Lo choc siciliano dell’astensione oltre il 52 per cento e l’affermazione del Movimento 5 Stelle grillino spingono quasi per forza di inerzia a rimescolare le alleanze. I segnali fra la Lega di Roberto Maroni e il Pdl cominciano a infittirsi. Il segretario del Carroccio addita le falangi del comico populista Beppe Grillo come una minaccia che si allunga anche sulla Lombardia, se il centrodestra è diviso e Pd e Udc riescono a stipulare davvero un’alleanza: una prospettiva che viene accreditata dopo l’udienza concessa ieri sera da Napolitano a Pier Ferdinando Casini.
Lo spauracchio diventa un pretesto per riannodare i fili non tanto con il partito di Angelino Alfano ma con quello del Cavaliere: con il doppio obiettivo di consegnare il vertice della Regione a un candidato leghista; e di accorciare la durata di Monti e della legislatura. Si tratta di una strategia che implicherebbe un’accentuazione dei toni antieuropei e antigovernativi nel Pdl. Tenderebbe a bloccare qualsiasi riforma. E riconsegnerebbe un Parlamento ingovernabile, con una parte del centrodestra e la componente grillina accomunate dall’estremismo. Le poche parole dette ieri da Napolitano vanno considerate come un muro issato per contrastare questa prospettiva.
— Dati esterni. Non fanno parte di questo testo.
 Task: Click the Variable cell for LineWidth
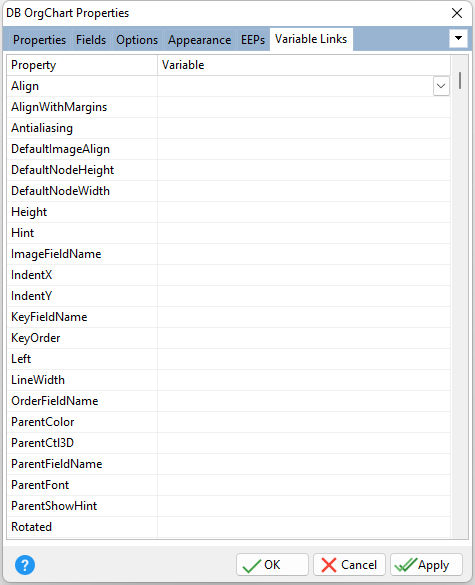point(304,380)
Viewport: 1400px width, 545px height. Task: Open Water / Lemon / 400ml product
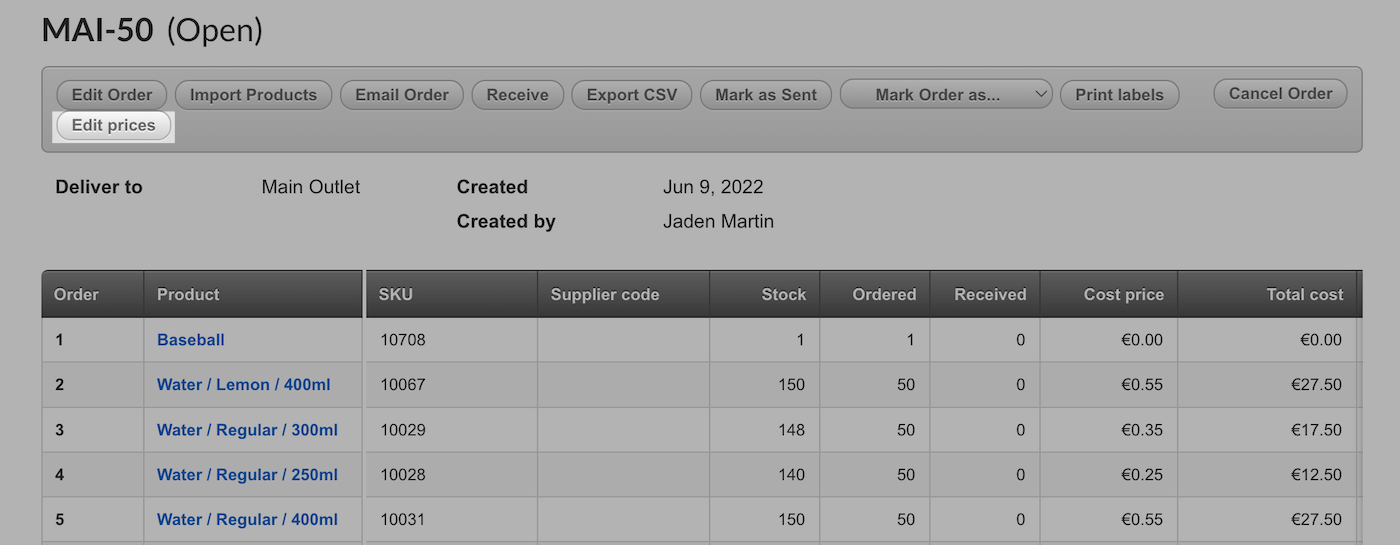243,385
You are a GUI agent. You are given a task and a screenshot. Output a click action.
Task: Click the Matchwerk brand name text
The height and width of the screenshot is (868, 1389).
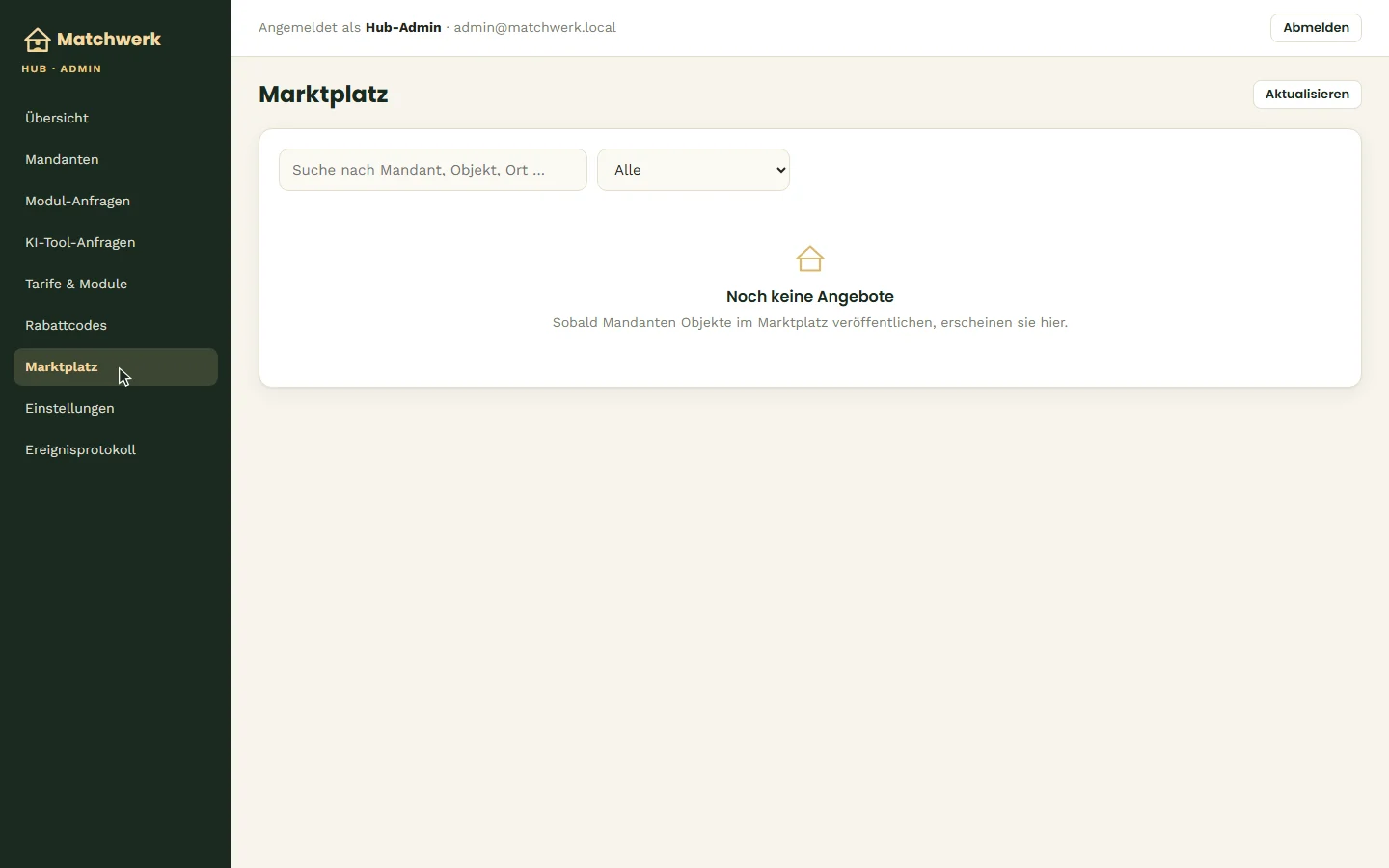pos(109,40)
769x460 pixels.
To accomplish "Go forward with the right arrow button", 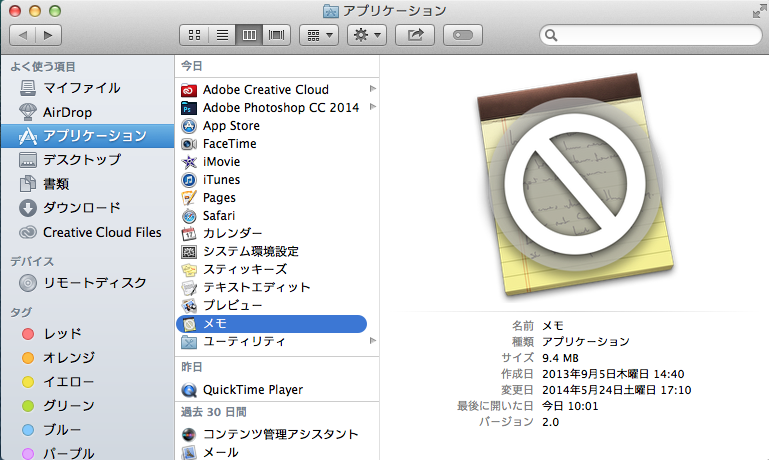I will point(48,35).
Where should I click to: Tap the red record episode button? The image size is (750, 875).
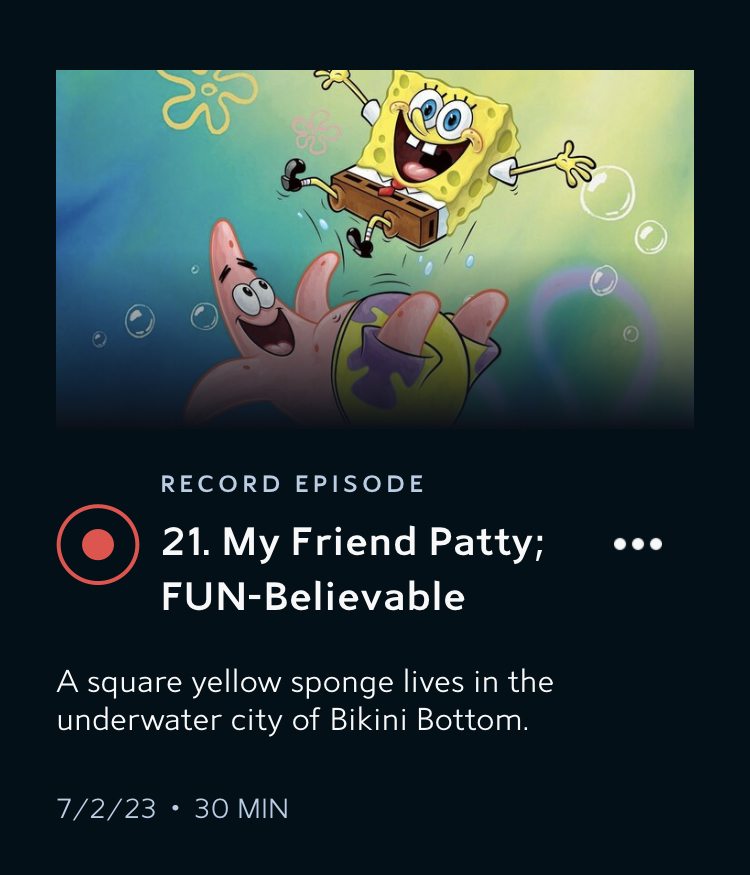98,545
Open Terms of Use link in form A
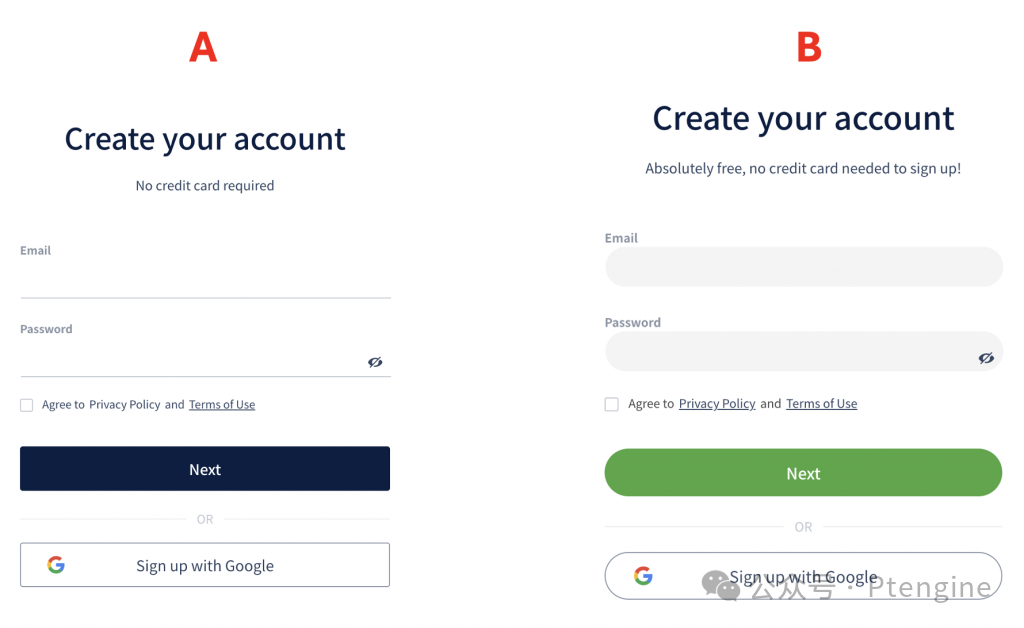The width and height of the screenshot is (1024, 628). 222,405
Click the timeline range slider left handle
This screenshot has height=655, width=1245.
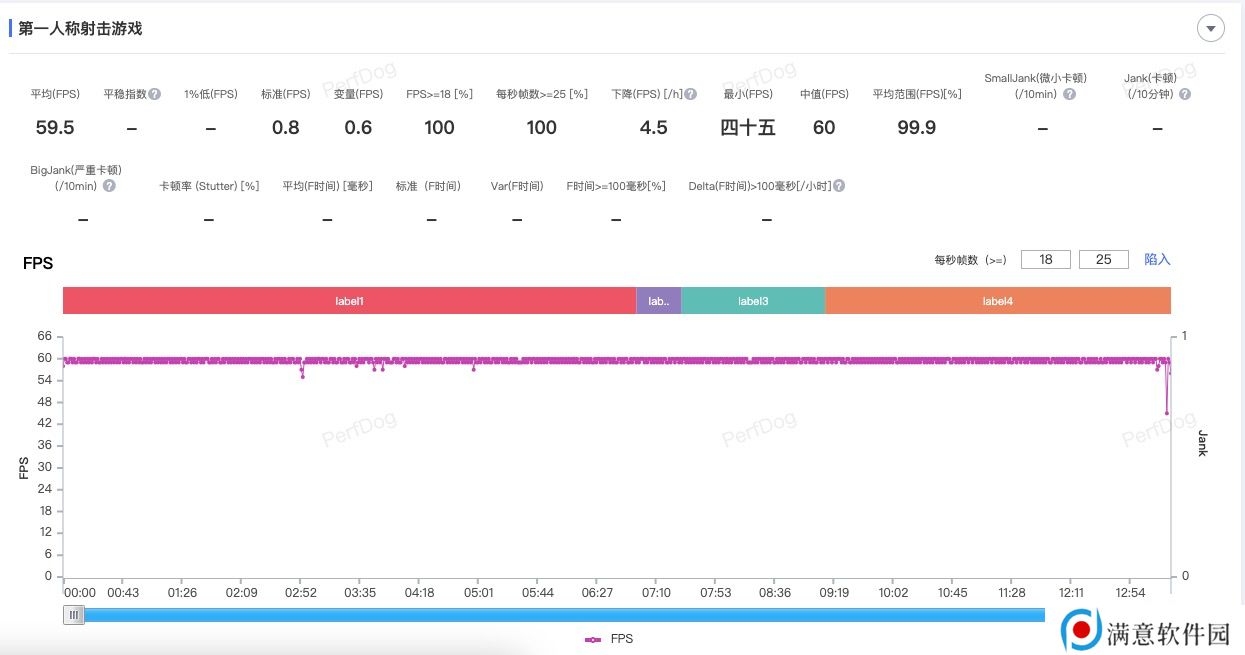[x=74, y=615]
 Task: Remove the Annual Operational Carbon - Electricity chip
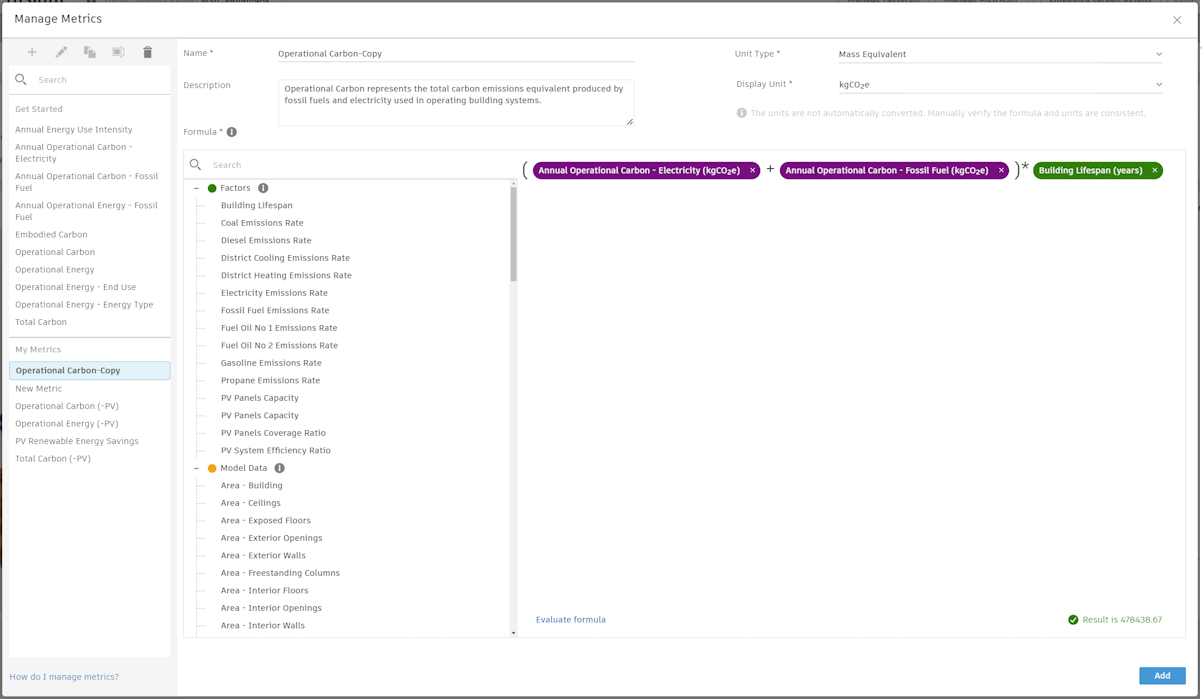click(x=753, y=170)
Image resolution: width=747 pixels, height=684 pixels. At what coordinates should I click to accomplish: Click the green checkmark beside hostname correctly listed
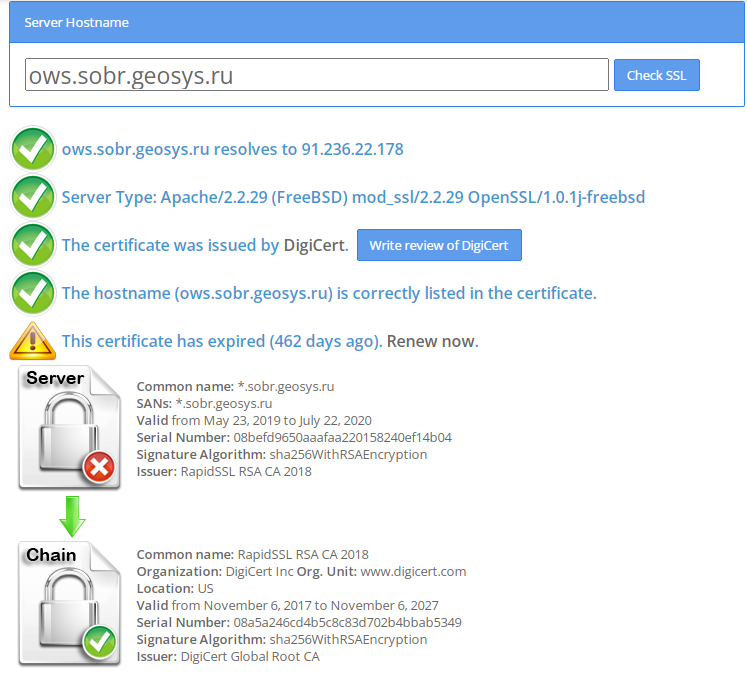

Insistere sull’esigenza di votare alla «scadenza naturale» e «sulla base di nuove regole» significa non rassegnarsi allo status quo. Ricordare che di qui a primavera «c’è materia assai rilevante per l’impegno del governo e del Parlamento», smentisce le tesi di chi accarezza una crisi di governo a breve. Napolitano sembra voler rammentare che eserciterà  il proprio potere fino all’ultimo: per spingere alla riforma elettorale; per fare approvare la legge anticorruzione; e per arginare le spinte demagogiche più insidiose. Le sue parole sono state capite così bene che dal centrodestra lo si invita a mandare un messaggio alle Camere, senza usare, accusa il coordinatore del Pdl, Sandro Bondi, «un florilegio di richiami politici».
È una guerra di posizione, a destra e a sinistra, che Monti cerca di combattere puntellando l’Italia sui mercati finanziari e in Europa. La sua priorità  sono le aste dei titoli pubblici, che sono andate bene; e un’insistenza sull’irreversibilità  delle scelte compiute. Eppure, è difficile ignorare un filo di inquietudine per un incattivimento della campagna elettorale e per estremismi verbali che all’estero possono essere usati contro l’Italia. Il premier non si stanca di ripetere ai propri interlocutori internazionali che il sistema politico è avviato alla normalità . Il risultato siciliano e i «cartelli» elettorali che si stanno delineando, però, annunciano una transizione tormentata e in bilico.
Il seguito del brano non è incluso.